Sunday, April 4, 2010

Isuko


La luz del bar me regalaba el par de manos nerviosas en la mesa escondida jugando, con un cigarrillo apagado; añadían, Esta gente… odia el silencio. Se refería los del teatro. Acabábamos de escapar de una pieza físicamente inaguantable. El público estaba peor; se paraban, tosían, hablaban casi a gritos. Compartí las frustraciones y fabriqué una mirada con restos de juventud, esperanzado en que ese gesto me la devolviera como la besé en Washington hace cuatro inviernos, antes de la belleza arrebatadora de Tamiko se convirtiera en el ayuntamiento que invitaba locuras. Sé que la llamarás, dijo Isuko, haciéndole una seña a nadie con la copa vacía; rogando que cualquier mesero la salvase de la ruina. Siempre es demasiado tarde. Hay una duda en tu silencio, mentí. Eso me dio tiempo para alcanzarla, besarla sin miedo.

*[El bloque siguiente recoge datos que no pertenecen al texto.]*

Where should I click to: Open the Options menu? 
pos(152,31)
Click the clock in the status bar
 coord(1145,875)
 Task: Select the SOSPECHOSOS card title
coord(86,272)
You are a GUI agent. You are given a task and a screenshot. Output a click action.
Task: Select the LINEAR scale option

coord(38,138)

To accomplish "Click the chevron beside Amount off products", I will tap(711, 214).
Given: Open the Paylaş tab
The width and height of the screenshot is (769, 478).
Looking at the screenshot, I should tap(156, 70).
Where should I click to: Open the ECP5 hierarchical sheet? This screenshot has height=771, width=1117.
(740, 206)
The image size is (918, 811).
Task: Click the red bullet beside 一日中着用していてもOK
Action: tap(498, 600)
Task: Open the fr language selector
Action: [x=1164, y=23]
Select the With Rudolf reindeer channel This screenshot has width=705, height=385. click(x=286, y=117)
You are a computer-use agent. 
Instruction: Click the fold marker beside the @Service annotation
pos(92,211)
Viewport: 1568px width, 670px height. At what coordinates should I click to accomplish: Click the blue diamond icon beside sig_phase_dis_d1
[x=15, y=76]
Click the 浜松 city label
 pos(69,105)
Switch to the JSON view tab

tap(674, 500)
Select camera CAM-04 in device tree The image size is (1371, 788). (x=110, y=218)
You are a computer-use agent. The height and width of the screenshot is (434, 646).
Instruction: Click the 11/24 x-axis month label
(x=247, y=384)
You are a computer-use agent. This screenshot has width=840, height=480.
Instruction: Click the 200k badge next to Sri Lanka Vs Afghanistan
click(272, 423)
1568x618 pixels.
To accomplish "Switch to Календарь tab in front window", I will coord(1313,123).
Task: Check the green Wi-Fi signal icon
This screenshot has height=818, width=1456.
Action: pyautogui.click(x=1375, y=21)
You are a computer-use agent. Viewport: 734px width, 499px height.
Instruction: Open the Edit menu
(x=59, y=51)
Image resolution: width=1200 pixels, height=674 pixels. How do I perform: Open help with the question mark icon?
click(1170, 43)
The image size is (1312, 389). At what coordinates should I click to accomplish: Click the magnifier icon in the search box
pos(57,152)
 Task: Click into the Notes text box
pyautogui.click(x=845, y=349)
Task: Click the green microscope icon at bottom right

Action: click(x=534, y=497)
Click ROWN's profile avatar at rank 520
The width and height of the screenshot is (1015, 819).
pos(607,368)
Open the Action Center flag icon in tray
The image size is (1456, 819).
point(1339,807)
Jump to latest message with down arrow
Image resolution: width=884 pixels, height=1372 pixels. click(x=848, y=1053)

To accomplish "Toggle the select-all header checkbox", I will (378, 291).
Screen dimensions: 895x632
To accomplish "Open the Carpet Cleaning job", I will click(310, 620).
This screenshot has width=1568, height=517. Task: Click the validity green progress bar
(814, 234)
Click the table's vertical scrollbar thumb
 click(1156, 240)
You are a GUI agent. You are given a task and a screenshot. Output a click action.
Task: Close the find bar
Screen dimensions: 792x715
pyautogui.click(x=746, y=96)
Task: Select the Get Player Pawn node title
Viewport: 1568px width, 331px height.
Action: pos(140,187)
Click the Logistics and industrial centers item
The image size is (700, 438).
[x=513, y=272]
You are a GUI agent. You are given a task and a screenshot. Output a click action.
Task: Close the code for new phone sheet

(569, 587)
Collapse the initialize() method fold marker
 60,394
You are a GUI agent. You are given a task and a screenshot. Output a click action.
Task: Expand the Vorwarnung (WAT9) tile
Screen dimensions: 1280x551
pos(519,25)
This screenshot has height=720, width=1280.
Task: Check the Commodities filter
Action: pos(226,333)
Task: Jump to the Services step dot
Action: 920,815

El mesero, que se llamaba Eurípides –lo repitió–, dejaba la botella. No quería emborracharme esa noche, ni confesarle que había invertido todo este tiempo en construir, con restos de olvido y perfume de sudores, un puente que me alejara de Tamiko y me acercara a esta mesa, a la posibilidad de terminar ese vino, pedir otro y llevarlo a mi habitación y dejarlo definitivamente a la mitad. Entonces, en el momento de la noche en que yo no podía desear otra cosa que arañarnos, ella mantuvo el tema principal, descubriendo mi farsa, buscando en mi cara vencida, un motivo para alargar su madrugada que era mi noche y mi ayer y quizás sacarme alguna confesión de la vida con su hermana, esa otra mujer, como ella sin una pizca de ironía, la llamaba. Pero la confesión, inesperada, llegó mucho después, mostrando impúdica el dolor desde aquel lado de la mesa que era otro mundo y otra tarde de sol; una patria a los trece años. Una playa calma. La odio. Tú no lo sabes; quizá ni te interese… ella es como esa gente eliminable; morúpidos que hablan y sacan el celular en los cines, en los teatros. Gente, absurda, totalmente dispensable.